> **About this task**:
The data follows. Retype every entry exactly.

Saved entries

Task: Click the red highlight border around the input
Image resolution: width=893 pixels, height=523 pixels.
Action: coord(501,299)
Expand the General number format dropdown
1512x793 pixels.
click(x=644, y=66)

> **Written reply**:
Task: Click the red highlight border around the input
Image resolution: width=893 pixels, height=523 pixels.
Action: coord(501,299)
Expand the General number format dropdown
1512x793 pixels.
click(x=644, y=66)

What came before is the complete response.